Kindle-ing a Fake Controversy
By Tom Traina

The Author’s Guild is up in arms over the text-to-speech capabilities of the Amazon Kindle. Do they have a case?

The Author’s Guild has raised quite a fuss over the new Amazon Kindle’s text-to-speech feature.  But do its claims have merit?


Amazon’s Kindle 2

The recent spat between The Author’s Guild and Amazon over its new electronic book platform, the Kindle 2, has highlighted some common misconceptions about copyright law that many hold.  When the specifications of the new Kindle were announced, many people took interest in the new device’s ability to process the text of a document and generate a synthesized voice and read the document to a person.  Most people looked at this and thought ‘Cool!’  Others looked at this and saw a threat to the fairly lucrative audiobook industry.  In response to this development, The Author’s Guild began making accusations that the new Kindle feature constituted copyright infringement: specifically that it created a derivative work and/or a public performance.

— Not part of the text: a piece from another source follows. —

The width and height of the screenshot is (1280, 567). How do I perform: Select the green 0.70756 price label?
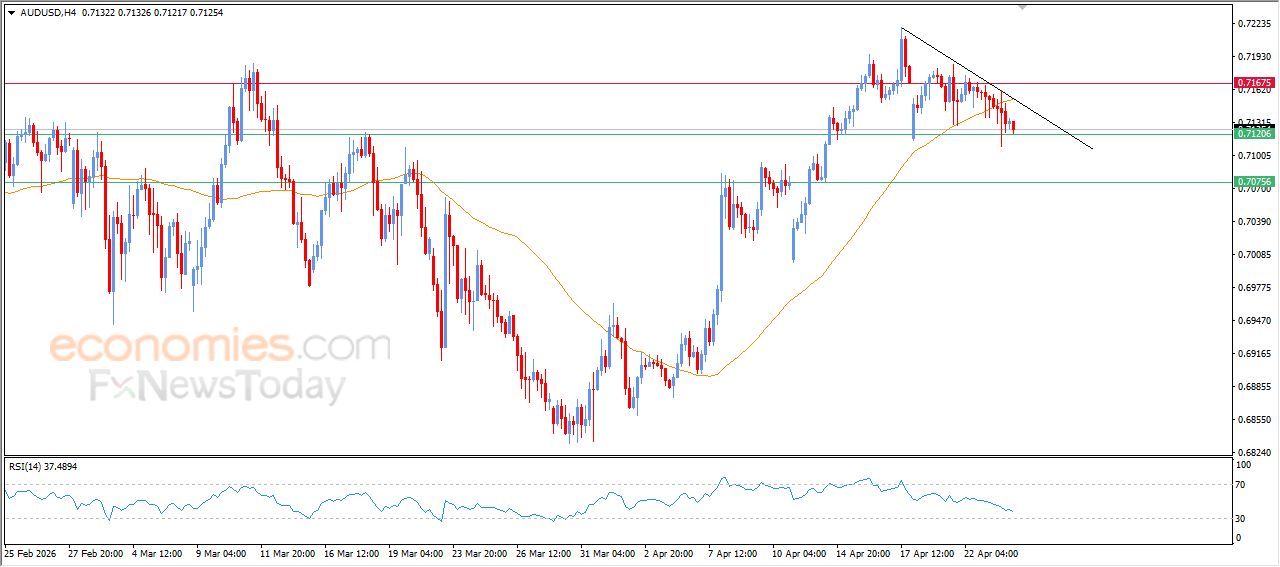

Contrary to what the media industry would have us believe, the rights of copyright owners are limited both in scope and time.  The rights of a copyright holder are explicitly spelled out in the copyright laws (Title 17 of the U.S. Code, for those of you following along at home).  If the right you seek to enforce isn’t in the copyright laws, copyright holders don’t have it.

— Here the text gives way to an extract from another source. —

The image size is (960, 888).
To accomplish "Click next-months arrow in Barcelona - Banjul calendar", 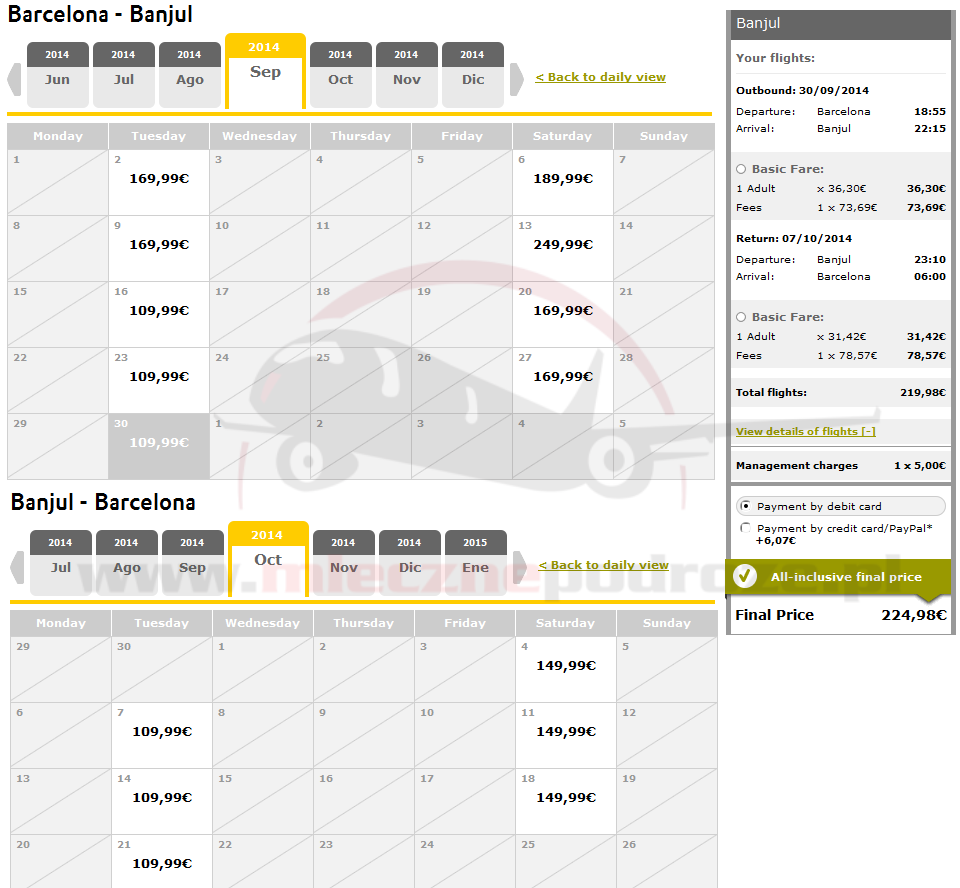I will 516,79.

So what actual copyright rights does the Author’s Guild claim the Kindle offends?  The Guild claims that there are two rights at issue: the right to create derivative works and the right to publicly perform a work.  But neither of these claims have any merit.  While the Guild has colorable claims on most of what they would need to prove these claims, each claim is missing an essential element.

Copyright law does indeed protect the right of a creator to make derivative works.  One of the fundamental rights bestowed by copyright law is the right to control what others do with the work in a creative sense, not just making copies of your textual work.  But one of the limits of copyright law is that it only extended to recorded material.  The material can be be recorded in any way: writing, audio record, video recording, sculpture, anything that makes the work tangible.  But without tangibility, there is no derivative work.  This should make sense to most people.  Without this rule, reading a book to a person would be a derivative work.  Displaying a slide in a slide show would be a derivative work.  This would be an intolerable state of affairs.  But a line must be drawn somewhere, and the line drawn by the statute is when the work is reduced to a tangible form.

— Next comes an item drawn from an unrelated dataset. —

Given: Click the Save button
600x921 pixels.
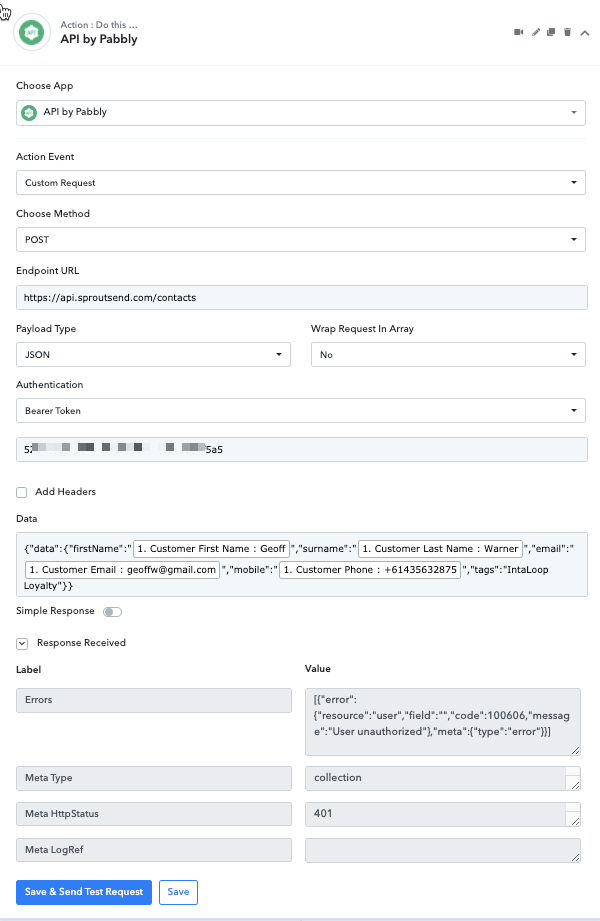Looking at the screenshot, I should point(179,892).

Authors may not like it, but technology is going to change the nature of media, and they can either adapt or get left behind.

A slightly better argument on the part of the Author’s Guild is that the text-to-speech function creates a public performance of the text.  This is another right enjoyed by copyright holders.  It covers the obvious cases where a work’s only value is in being shown to others by performance, like a screenplay or sheet music.  Since the market for these works is not in their physical copying, copyright law protects these works by making it illegal to perform them in public venues.

Unfortunately for the Guild, the public performance right requires, as the name suggests, that the performance be public.  Just like you can watch a DVD with your friends but not play it in a giant ampitheatre for the world to see, a work can be performed privately without infringing a copyright.  It’s the public nature of the display that offends the rights of a copyright holder.  Nothing in the Kindle’s design makes the text-to-speech function inherently public.  Otherwise, everything from a car stereo to a personal computer is a public display/performance of a copyrighted work.

Technology has always made the creative community nervous.  Copyright law started out as an attempt to control that tool of mass pirating known as the printing press, and copying technology has continued to frustrate the creators of works.  CDs, mp3s, DVDs, divx, and other electronic media have vexed many in the music and movie business.  It stands to reason that, eventually, the computer technology revolution had to hit print media just as hard.  Authors may not like it, but technology is going to change the nature of media, and they can either adapt or get left behind.